The new watches in the Autavia collection draw aesthetic inspiration from the Autavia’s aviation heritage, rather than its automobile racing pedigree (Image: TAG Heuer).
The New TAG Heuer Autavia Collection
The steel models come in the following combos: blue dial and blue ceramic bezel with a brown leather strap ($3,600); black dial and black ceramic bezel bezel with a brown leather strap ($3,600); grey dial and stainless steel bezel with a brown leather strap ($3,500); blue dial and blue ceramic bezel with a stainless-steel bracelet and a NATO strap ($3,950); and black dial and black ceramic bezel with a stainless-steel bracelet and NATO strap ($3,950).
The bronze models meanwhile come as ether a brown dial and brown ceramic bezel on a brown calfskin strap ($4,300) or a green dial and black ceramic bezel on a khaki calfskin strap ($4,300). Each features the rounded first-generation Autavia case and bevelled lugs from the 1960s, as well as oversized winding crowns. However, the general aesthetic inspiration comes from pilot’s watches, which differentiates them from the racier ‘60S Autavia watches.

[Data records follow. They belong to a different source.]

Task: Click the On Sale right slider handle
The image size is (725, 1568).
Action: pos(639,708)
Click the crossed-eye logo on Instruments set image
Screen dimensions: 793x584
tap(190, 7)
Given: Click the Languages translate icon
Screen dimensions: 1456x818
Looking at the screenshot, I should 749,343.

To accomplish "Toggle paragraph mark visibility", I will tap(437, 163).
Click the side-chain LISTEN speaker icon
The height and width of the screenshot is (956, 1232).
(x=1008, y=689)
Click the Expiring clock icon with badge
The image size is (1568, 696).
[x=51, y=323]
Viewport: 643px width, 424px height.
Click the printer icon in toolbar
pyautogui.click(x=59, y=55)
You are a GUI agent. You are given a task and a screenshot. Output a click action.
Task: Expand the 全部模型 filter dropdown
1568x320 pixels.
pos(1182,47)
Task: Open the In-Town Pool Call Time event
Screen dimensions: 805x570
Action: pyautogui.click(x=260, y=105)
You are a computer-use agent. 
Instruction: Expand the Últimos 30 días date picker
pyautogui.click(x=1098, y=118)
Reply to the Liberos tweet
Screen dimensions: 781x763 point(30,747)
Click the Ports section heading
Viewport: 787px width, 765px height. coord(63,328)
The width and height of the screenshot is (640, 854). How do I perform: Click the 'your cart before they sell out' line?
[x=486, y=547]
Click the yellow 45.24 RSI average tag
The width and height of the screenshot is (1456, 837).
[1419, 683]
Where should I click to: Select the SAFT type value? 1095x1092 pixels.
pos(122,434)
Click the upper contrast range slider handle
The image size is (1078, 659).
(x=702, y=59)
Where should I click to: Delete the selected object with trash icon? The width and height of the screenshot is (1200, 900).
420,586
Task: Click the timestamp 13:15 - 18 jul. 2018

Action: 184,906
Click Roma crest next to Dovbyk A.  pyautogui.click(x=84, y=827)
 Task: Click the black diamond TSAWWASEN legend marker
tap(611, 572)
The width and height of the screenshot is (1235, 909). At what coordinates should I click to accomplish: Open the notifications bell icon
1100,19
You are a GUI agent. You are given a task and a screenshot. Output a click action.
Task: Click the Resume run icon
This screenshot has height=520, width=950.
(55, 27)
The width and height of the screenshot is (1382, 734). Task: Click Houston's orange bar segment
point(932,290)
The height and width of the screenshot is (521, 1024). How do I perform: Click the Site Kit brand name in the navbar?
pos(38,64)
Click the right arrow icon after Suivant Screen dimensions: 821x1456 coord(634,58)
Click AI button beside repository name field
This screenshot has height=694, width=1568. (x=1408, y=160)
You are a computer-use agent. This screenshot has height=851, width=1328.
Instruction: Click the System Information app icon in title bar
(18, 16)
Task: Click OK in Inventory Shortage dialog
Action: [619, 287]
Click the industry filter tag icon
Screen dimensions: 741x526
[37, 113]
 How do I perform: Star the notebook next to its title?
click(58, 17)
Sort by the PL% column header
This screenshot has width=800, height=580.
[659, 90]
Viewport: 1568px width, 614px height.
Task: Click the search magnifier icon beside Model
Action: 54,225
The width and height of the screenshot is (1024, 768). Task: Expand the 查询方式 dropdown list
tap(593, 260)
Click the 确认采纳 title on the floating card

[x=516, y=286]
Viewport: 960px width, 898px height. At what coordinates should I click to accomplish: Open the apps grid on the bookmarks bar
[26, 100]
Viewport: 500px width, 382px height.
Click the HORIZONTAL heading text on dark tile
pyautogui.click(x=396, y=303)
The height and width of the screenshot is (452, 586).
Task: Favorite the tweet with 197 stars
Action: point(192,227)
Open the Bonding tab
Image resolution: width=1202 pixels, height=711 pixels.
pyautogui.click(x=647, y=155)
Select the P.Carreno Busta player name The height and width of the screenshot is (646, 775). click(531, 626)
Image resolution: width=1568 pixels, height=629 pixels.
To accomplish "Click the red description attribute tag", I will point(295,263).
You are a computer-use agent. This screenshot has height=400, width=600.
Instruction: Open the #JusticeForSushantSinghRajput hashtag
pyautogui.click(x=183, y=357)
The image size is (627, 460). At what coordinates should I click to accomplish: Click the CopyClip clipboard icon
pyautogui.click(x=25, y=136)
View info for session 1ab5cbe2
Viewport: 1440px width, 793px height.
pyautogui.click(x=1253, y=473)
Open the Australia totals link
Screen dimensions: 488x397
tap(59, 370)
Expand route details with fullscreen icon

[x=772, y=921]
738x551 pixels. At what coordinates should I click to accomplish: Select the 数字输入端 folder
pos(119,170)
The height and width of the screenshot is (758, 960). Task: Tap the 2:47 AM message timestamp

Additionally, the NATO straps, leather straps, and stainless-steel bracelets are also sold separately.
TAG Heuer’s new carbon-composite hairsprings are lightweight, low-density, and virtually unaffected by gravity, shocks, and magnetism (Image: TAG Heuer).
Powering the new collection is TAG’s chronometer-certified Calibre 5 featuring the cutting-edge, carbon-composite hairspring that the watchmaker first introduced earlier this year. The combination of the caliber and the carbon-composite hairspring “gives every model in this collection Isograph distinction,” TAG notes; the trademarked name comes from the Greek word iso, “which means ‘equal,’ and refers to the stable and consistent movement of the component.” Key benefits “include the fact that the lightweight, low-density hairspring is virtually unaffected by gravity and shock and is completely antimagnetic,” TAG declares, also noting that it is the exclusive manufacturer of these hairsprings, designed and produced in its in-house laboratory in La Chaux-de-Fonds.
The various different straps and bracelets for the new Autavia collection are also all available separately (Image: TAG Heuer).